第443話 唯一無二の主

散々悩んだ挙句に、≪唯一無二のしゅ≫に会いに行くことに決めた。


閉じこもって出てこないという話であったから、そのまま放っておくという選択もあったのだが、後手に回ることの不利や危険性を考えれば、やはり確かめに行くべきだという結論に達した。


≪唯一無二の主≫にとって、自分は≪大神界≫に大惨事を引き起こした張本人である。


自らが生み出した≪始まりの四神≫を失ったばかりか、それに連なる神々を次々滅ぼされ、十一階層からなる次元階層の秩序を完全に破壊されてしまったのだ。


もし、自分が≪唯一無二の主≫の立場であったならば、全くもって許し難い存在であると思う。



おそらく歓迎はされないだろう。


しかし、それでも会って、直に≪唯一無二の主≫の真意を確かめなければならない。


≪始まりの四神≫を討たれても尚、少しの動きを見せないのはなぜか。


ガイア神を出し抜き、≪機械神ゲームマスター≫を使って、ルオ・ノタルの世界に介入していた存在の正体が≪唯一無二の主≫であったなら、その目的は何であったのか。


なぜ、≪大神界≫を覆う外殻の破壊にこだわっているのか。


そして、敵なのか、味方なのか。


聞きたいことはいくらでもある。



クロードはルオ・ノタルを隔離する神造次元壁をそのままに、第十一天へと向かった。


目視による≪次元回廊≫の連続使用を行い、すっかり殺風景になってしまった宇宙を駆け昇っていく。


そして第十天を越え、≪大神界≫の上限とも言うべき場所にやって来たのだが、そこは先のない、暗黒の闇に染め抜かれたとばりのような場所であった。


その先はクロードの超感覚をもってしても見通すことができない。


本当の意味での行き止まりで、まさに世界の果てと呼ぶにふさわしい場所でもあった。


この分厚い闇の向こうに、はたして本当に、≪唯一無二の主≫と呼ばれる何かがいるのか、正直、半信半疑になりつつも、その闇に近づき触れてみた。


クロードが触れた場所は、まるでブラックホールを思わせる暗黒の渦になり、徐々にその開口を拡大させ、妖しく蠢き始めた。

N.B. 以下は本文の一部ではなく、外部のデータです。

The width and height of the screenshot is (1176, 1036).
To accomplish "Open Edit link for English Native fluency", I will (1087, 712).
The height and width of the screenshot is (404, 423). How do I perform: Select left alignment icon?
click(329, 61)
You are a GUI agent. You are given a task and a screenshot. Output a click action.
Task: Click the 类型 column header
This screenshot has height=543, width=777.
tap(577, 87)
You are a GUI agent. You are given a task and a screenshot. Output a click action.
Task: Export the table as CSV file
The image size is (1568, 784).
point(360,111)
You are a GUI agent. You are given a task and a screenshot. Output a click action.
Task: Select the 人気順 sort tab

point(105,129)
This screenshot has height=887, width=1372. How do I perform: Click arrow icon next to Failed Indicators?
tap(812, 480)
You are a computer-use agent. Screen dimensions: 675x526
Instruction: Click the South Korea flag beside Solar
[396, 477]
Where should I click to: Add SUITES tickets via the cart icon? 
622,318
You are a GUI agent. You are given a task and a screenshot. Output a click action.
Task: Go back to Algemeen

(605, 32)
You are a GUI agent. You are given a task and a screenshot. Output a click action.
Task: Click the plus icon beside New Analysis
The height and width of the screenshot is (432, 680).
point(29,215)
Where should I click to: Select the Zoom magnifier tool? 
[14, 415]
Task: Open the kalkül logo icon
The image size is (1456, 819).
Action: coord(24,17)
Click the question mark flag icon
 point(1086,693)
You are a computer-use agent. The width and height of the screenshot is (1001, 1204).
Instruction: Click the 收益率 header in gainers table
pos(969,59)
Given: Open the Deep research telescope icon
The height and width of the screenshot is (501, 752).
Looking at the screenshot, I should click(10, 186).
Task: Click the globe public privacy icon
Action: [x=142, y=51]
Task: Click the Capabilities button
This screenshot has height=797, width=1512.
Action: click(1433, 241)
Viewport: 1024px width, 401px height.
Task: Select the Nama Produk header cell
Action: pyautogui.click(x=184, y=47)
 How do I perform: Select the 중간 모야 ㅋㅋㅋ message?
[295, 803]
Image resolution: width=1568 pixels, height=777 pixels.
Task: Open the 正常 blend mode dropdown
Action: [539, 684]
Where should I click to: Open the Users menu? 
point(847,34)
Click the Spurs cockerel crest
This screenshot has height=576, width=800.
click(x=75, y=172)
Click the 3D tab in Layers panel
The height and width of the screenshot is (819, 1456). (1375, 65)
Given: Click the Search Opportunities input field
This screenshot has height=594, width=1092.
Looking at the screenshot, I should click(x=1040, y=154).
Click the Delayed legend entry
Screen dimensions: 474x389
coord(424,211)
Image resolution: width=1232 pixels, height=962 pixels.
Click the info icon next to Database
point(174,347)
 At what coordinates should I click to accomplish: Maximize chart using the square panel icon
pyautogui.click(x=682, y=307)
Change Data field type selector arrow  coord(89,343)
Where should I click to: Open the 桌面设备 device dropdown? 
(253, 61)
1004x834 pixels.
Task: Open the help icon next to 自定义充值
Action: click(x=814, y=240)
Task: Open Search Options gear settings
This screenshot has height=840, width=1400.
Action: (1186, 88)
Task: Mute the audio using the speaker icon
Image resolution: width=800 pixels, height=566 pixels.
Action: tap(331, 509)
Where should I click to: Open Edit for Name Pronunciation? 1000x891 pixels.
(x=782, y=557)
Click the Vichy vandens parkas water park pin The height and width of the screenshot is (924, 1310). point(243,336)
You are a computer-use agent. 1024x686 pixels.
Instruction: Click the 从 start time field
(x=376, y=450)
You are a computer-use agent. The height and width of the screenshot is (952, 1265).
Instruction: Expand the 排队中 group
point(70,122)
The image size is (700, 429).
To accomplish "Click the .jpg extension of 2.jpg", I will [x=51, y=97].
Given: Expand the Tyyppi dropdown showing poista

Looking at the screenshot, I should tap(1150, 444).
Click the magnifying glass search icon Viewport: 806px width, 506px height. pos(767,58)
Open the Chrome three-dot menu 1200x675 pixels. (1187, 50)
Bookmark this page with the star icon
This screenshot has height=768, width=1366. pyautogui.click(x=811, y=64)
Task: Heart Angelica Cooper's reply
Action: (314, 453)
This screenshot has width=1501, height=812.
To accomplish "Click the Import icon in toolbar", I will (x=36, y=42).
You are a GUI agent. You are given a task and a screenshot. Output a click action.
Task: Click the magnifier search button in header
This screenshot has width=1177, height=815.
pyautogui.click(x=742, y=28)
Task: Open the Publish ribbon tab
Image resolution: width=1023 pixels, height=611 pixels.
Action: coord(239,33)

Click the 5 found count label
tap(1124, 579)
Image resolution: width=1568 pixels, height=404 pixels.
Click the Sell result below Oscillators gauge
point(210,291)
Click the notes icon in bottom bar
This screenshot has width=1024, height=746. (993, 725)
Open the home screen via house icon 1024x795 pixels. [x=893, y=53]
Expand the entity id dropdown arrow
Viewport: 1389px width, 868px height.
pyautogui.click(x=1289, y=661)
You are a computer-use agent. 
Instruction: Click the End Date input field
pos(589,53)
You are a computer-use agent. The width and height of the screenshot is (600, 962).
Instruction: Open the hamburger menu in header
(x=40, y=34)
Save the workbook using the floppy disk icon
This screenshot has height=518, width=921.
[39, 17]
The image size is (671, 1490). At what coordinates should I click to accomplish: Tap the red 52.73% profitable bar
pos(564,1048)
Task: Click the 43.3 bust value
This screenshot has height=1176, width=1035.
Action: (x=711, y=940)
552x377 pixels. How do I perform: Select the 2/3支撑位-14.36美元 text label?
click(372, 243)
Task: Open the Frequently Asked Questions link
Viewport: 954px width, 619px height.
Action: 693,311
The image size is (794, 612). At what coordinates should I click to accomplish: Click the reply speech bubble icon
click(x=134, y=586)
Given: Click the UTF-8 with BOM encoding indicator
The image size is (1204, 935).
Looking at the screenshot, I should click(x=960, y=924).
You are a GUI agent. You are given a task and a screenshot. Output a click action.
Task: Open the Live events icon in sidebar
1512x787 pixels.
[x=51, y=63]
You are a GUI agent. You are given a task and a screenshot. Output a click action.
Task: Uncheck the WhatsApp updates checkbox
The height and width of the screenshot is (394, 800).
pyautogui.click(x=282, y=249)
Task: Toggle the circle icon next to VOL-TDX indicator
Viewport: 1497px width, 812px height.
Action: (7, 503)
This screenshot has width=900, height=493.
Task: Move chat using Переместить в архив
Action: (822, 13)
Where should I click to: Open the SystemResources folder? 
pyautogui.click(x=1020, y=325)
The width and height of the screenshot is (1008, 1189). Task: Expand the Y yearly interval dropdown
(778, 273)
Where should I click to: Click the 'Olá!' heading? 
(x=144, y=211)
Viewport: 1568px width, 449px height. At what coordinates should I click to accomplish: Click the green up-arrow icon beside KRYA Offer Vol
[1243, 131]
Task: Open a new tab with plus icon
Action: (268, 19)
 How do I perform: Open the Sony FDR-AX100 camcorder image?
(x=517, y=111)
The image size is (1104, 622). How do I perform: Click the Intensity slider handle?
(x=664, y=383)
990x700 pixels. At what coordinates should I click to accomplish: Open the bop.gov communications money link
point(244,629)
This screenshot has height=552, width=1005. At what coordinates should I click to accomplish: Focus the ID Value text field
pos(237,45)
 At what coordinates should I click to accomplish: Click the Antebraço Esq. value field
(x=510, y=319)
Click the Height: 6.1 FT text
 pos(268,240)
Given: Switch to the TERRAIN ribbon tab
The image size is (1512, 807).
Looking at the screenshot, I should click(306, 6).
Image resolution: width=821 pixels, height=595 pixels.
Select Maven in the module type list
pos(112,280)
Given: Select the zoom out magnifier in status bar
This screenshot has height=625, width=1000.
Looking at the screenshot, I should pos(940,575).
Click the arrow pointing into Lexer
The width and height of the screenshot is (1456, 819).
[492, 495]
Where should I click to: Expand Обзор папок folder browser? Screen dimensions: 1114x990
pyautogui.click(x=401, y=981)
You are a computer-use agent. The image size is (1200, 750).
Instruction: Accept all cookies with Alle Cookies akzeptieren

クロードは、恐る恐るその指先から慎重に、暗黒の渦の中に入れてみたが、見た目のおどろおどろしさとは異なり、熱くも冷たくもない。


その闇は、≪神力≫になんら影響を及ぼすようなものではなく、あのダグクマロが≪呪念≫と呼んだ黒い靄とは全く別のもののようだった。


罠である可能性も無くはないだろうが、ここまで来て引き返すわけにもいくまい。


意を決して、その渦の中に飛び込んだクロードが見たのは、全く想像もしなかったような光景であった。




狭い、散らかった室内に、ベッドがひとつ。


折り畳みの小さなローテーブルの上には食べかけの見慣れぬ食べ物……、そうカップ麺があり、割りばしが刺さったままになっている。


「やあ……」


ベッドに腰を掛け、小さな端末を手にした若い男が声をかけてきた。


Tシャツとトランクス姿のその若い男は、寝ぐせの付いた髪をそのままに、無精ひげの生えた顔に生気のない笑みを浮かべている。


「お前は……」


クロードは、そのまま立ち尽くし、呆然としてしまった。


なぜなら、その若い男の顔が、自分がこの世で最もよく知る顔、すなわちクロードと同じ顔だったからである。